--- START DOCUMENT EXTRACT ---

SECTION 5.5 Warranties. Holder may sell the Collateral without giving any warranties or representations as to the Collateral. Holder may disclaim any warranties of title or the like. This procedure will not be considered to adversely affect the commercial reasonableness of any sale of the Collateral.
13
ARTICLE VI MISCELLANEOUS PROVISIONS
SECTION 6.1 Amendments; Releases; etc. No amendment to or waiver of any provision of this Pledge Agreement nor consent to any departure by Grantor herefrom, shall in any event be effective unless the same shall be in writing and signed by Grantor and Holder and consented to by QFL, and then such waiver or consent shall be effective only in the specific instance and for the specific purpose for which given.
SECTION 6.2 Notices. shall be made as set forth in the Restructure Agreement.

--- END DOCUMENT EXTRACT ---

■ **EXERCISES**
1. In the pledge agreement extract, what must happen for an amendment or waiver to be effective?
2. Rewrite the stretch of the pledge agreement extract from "SECTION 5.5 Warranties." through "for which given.", swapping "Collateral" for "Pledged Property".
3. Carry on the pledge agreement extract from where it stops.
The items after this point are separate material with no connection to the pledge agreement extract.

--- START DATASET ENTRIES ---

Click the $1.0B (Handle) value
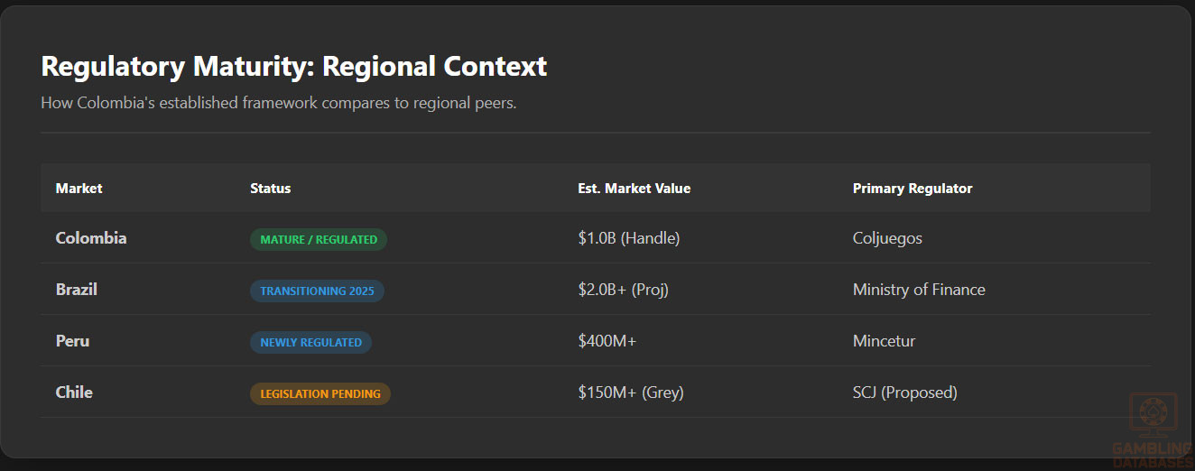Viewport: 1195px width, 471px height. [628, 238]
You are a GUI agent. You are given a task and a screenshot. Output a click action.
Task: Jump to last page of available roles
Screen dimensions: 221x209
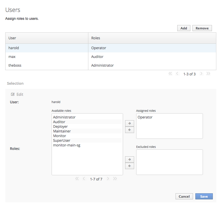point(115,179)
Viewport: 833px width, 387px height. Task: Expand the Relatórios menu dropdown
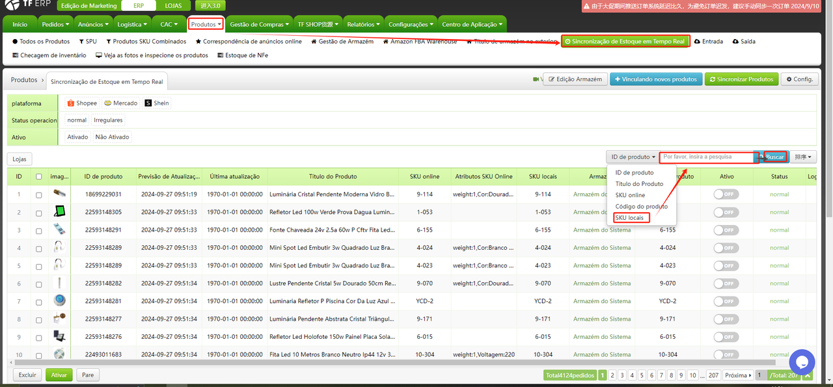click(363, 25)
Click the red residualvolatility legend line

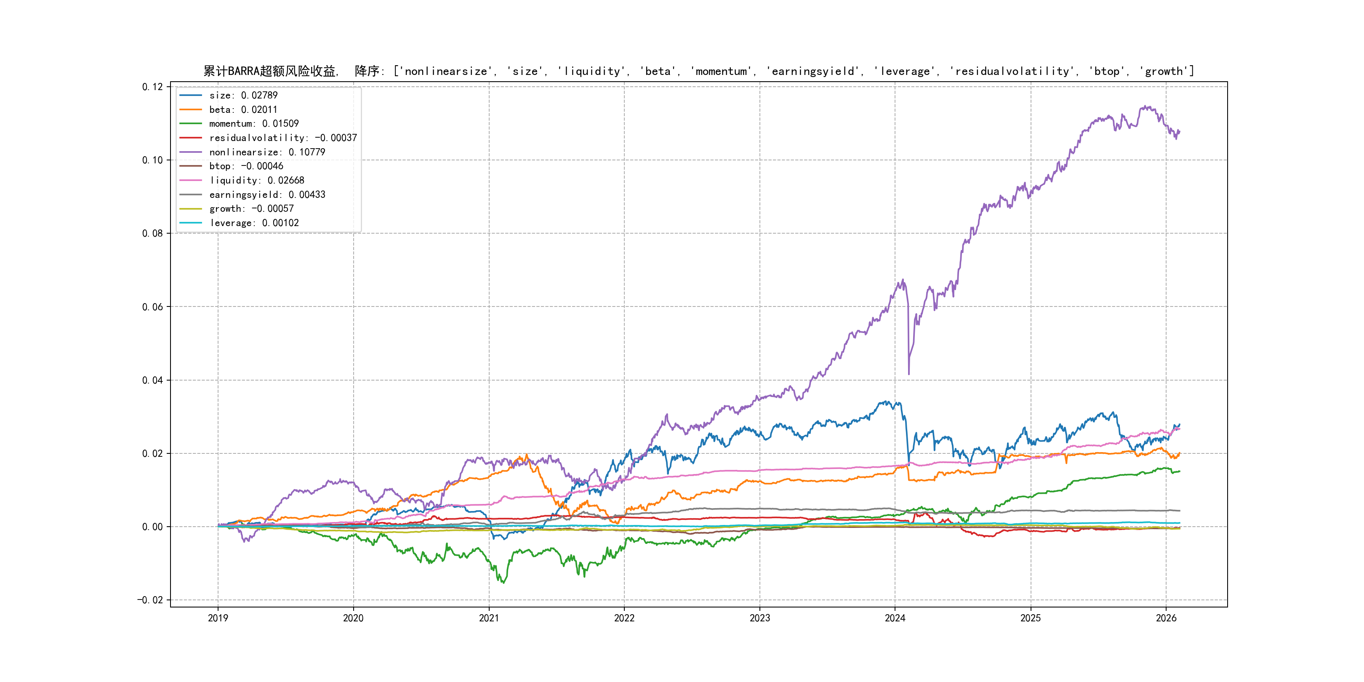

--- END DATASET ENTRIES ---

■ **RESPONSE LIST**
1. It must be in writing, signed by Grantor and Holder, and consented to by QFL.

2.
SECTION 5.5 Warranties. Holder may sell the Pledged Property without giving any warranties or representations as to the Pledged Property. Holder may disclaim any warranties of title or the like. This procedure will not be considered to adversely affect the commercial reasonableness of any sale of the Pledged Property.
13
ARTICLE VI MISCELLANEOUS PROVISIONS
SECTION 6.1 Amendments; Releases; etc. No amendment to or waiver of any provision of this Pledge Agreement nor consent to any departure by Grantor herefrom, shall in any event be effective unless the same shall be in writing and signed by Grantor and Holder and consented to by QFL, and then such waiver or consent shall be effective only in the specific instance and for the specific purpose for which given.

3.
SECTION 6.3 Headings. Article and Section headings used herein are for convenience of reference only, are not part of this Pledge Agreement and shall not affect the construction of, or be taken into consideration in interpreting, this Pledge Agreement.
SECTION 6.4 Severability. Any provision of this Pledge Agreement to which Grantor is a party that is prohibited or unenforceable in any jurisdiction shall, as to such jurisdiction, be ineffective to the extent of such prohibition or unenforceability without invalidating the remaining provisions thereof, and any such prohibition or unenforceability in any jurisdiction shall not invalidate or render unenforceable such provision in any other jurisdiction.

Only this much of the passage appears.